# Kommentare zu: Der Anglerboard - Weitwurftest mit Waku und Stollenwerk



## Anglerboard-Team (9. Mai 2006)

Hier gibts die Infos, und ab hier könnt Ihr diskutieren und kommentieren>>>


----------



## Pilkman (9. Mai 2006)

*AW: Kommentare zu: Der Anglerboard - Weitwurftest mit Waku und Stollenwerk*

Hallo! #h

Klasse Sache, ich bin wirklich gespannt, was bei diesem Test als Ergebnis herauskommt. Und vor allem: Ob es ein eindeutiges Ergebnis geben wird.

Haltet uns auf dem laufenden... #6


----------



## Thomas9904 (9. Mai 2006)

*AW: Kommentare zu: Der Anglerboard - Weitwurftest mit Waku und Stollenwerk*



> Klasse Sache, ich bin wirklich gespannt, was bei diesem Test als Ergebnis herauskommt. Und vor allem: Ob es ein eindeutiges Ergebnis geben wird.


Eben, es kursieren unter Anglern ja viel Gerüchte, jeder weiss es besser als der andere, da ist es doch mal angebracht das mit Fakten zu untermauern )))
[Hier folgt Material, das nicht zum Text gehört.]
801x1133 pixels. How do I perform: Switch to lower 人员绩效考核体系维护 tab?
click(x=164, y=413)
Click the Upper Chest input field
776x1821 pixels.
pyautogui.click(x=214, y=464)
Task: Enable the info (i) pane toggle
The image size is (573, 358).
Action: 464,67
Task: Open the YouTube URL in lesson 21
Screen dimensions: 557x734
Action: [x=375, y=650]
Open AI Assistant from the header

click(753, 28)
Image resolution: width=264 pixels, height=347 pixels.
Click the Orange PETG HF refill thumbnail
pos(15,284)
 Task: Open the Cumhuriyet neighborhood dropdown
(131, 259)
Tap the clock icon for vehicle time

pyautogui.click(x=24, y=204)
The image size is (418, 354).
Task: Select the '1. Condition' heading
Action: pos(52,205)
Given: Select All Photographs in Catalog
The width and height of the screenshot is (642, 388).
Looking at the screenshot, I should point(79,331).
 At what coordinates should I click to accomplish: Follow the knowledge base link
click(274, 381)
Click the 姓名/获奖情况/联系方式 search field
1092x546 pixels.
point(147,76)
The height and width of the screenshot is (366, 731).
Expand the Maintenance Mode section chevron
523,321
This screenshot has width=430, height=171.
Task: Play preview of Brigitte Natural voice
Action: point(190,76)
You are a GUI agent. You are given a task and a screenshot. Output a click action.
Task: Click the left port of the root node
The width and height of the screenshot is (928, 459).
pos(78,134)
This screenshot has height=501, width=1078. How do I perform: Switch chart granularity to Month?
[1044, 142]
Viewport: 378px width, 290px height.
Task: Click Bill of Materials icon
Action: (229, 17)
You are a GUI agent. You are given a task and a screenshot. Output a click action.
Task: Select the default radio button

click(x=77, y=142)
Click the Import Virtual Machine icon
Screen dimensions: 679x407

Unabhängig davon was rauskommt:
Man braucht dann nicht mehr meinen, schätzen und "gerüchten" , sondern hat dann fundierte Fakten - so oder so...


----------



## Meeresangler_Schwerin (9. Mai 2006)

*AW: Kommentare zu: Der Anglerboard - Weitwurftest mit Waku und Stollenwerk*

Super Idee, ich bin auch gespannt was dabei raus kommt. Schade das es zu weit weg ist. #t


----------



## Thomas9904 (9. Mai 2006)

*AW: Kommentare zu: Der Anglerboard - Weitwurftest mit Waku und Stollenwerk*

Jo, nix für Nordlichter)


----------



## Nordlichtangler (10. Mai 2006)

*AW: Kommentare zu: Der Anglerboard - Weitwurftest mit Waku und Stollenwerk*

Erstmal super geschrieben, die Einführung von Anglerboard-Team! #6

Dann muß man jetzt nochmal einen Monat warten, aber wenigstens sind in 5 Tagen dann (bei uns) die wichtigen Räuber Hecht und Zander bei uns jagdfrei,  das wird man überstehen bis dahin. #h


----------



## Thomas9904 (10. Mai 2006)

*AW: Kommentare zu: Der Anglerboard - Weitwurftest mit Waku und Stollenwerk*

Danke )


----------



## Hardi (10. Mai 2006)

*AW: Kommentare zu: Der Anglerboard - Weitwurftest mit Waku und Stollenwerk*

Bin auch sehr gespannt was dabei rauskommt. Waku mit im Boot ... da werden top Schnüre getestet.


----------



## Ossipeter (10. Mai 2006)

*AW: Kommentare zu: Der Anglerboard - Weitwurftest mit Waku und Stollenwerk*

Hoffentlich passen die Rahmenbedingungen wie Wetter, Wind etc.


----------



## Thomas9904 (10. Mai 2006)

*AW: Kommentare zu: Der Anglerboard - Weitwurftest mit Waku und Stollenwerk*



> Wetter, Wind etc.


Ist wie beim Skispringen:
Solange alle die gleichen (guten oder schlechten) Bedingungen haben ist es ja "wurscht".
Schlecht wäre nur wenn sich innerhalb der "Testzeit" die Bedingungen ständig ändern würden.
Da wäre dann wie beim Angeln:
Halt nicht vorherzusehende Zwischenfälle.
Aber auch dann werden wir eine Lösung finden.


----------



## Gelöschtes Mitglied 3879 (11. Mai 2006)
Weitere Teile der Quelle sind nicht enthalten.